— START OF GIVEN PASSAGE —
Content area
Full text
Introduction and overview
Face-to-face retailing experienced two noticeable transitions during the twentieth century. The first occurred when door-to-door selling, in an increasingly urban environment with rising household income, displaced the itinerant peddler. The second happened when a “business opportunity” via multilevel marketing (MLM) altered single-level, commission-based traditional direct selling.
The success of traditional direct selling pre-WWII caused concerned store retailers to seek legal remedies. Post-WWII, an increase in women salespeople and the “party plan” sustained growth. By the 1980s, with more women in the workforce and improved store retailing, direct selling growth stalled. Beginning in the 1940s, MLM offered an alternative business model, lowering fixed costs and adding a “business opportunity”. No longer commission-based selling, the MLM model operates on a dual premise of retailing products through a network of independent contractors also responsible for recruiting new distributors. When distributor income primarily derives from purchases undertaken by downline recruits, the MLM model creates an opportunity to operate an illegal pyramid scheme. By the 1970s, product-based MLM/pyramid schemes became a significant form of consumer fraud, creating millions of victims losing hundreds of millions of dollars.
— END OF GIVEN PASSAGE —
— START OF DATA RECORDS —
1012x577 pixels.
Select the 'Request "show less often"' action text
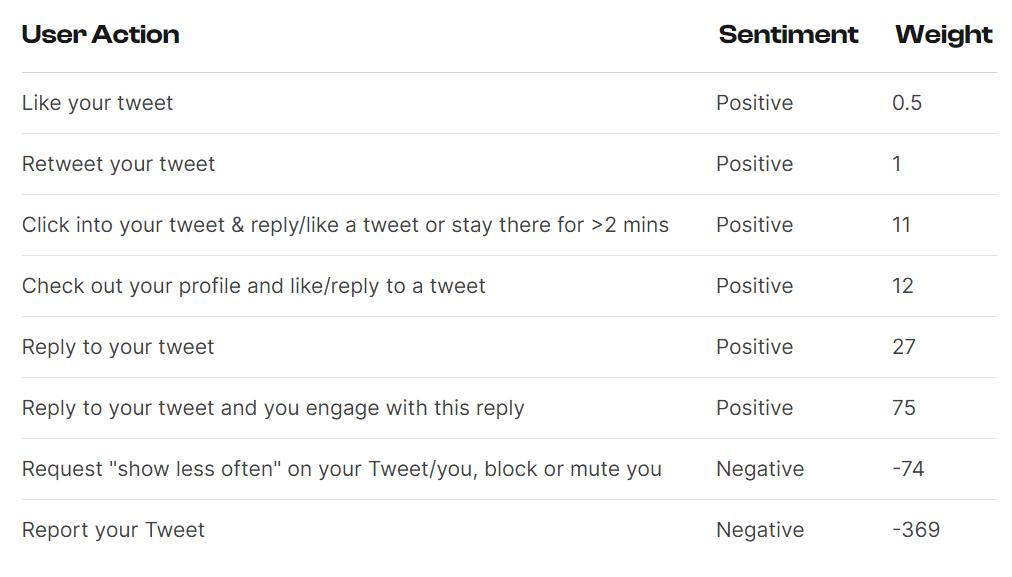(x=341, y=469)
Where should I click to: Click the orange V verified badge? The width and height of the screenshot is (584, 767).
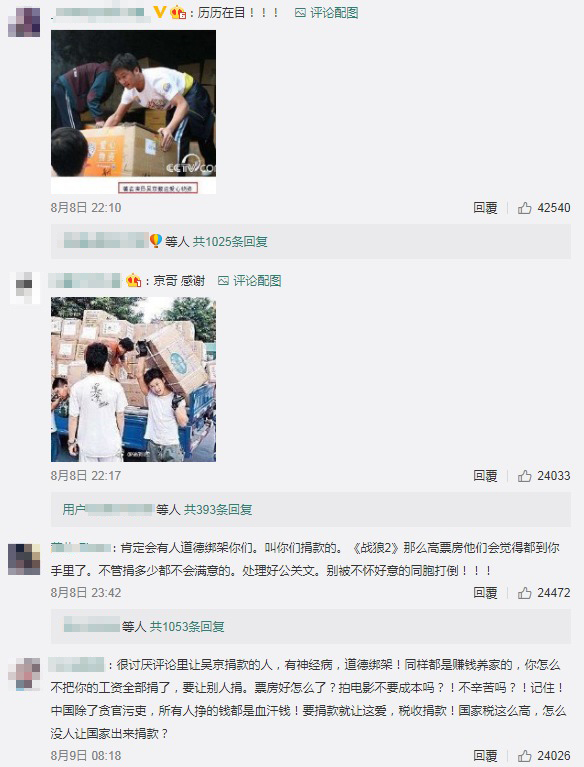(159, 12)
— END OF DATA RECORDS —
Could you extend the overview of direct selling and multilevel marketing, beginning right after its last sentence?

- OUTPUT BELOW
This paper presents an historical analysis of the transition from an industry that began by retailing product to general consumers and evolved into an MLM model that is now apparently heavily reliant on selling to itself. We draw on a wide range of primary and secondary source material, including court decisions, company documents (e.g. annual reports), industry data, academic research in business and law, government documents, articles in the public press and relevant books with an historic perspective. We structure the analysis in five sections. The first briefly examines the development of direct selling in the USA. The second looks at the transition from traditional direct selling to MLM. The third provides a detailed explanation of the multilevel compensation structure. The fourth highlights key legal decisions regarding the continuing problem of illegal pyramid schemes found to be operating under the guise of MLM. And the fifth examines MLM growth, stagnation and continuing concerns. We finish with conclusions and recommendations for future research.
The direct selling model in the USA
Early in the twentieth century, direct selling bridged the selling tradition of the itinerant peddler into a new era. Where peddlers traveled...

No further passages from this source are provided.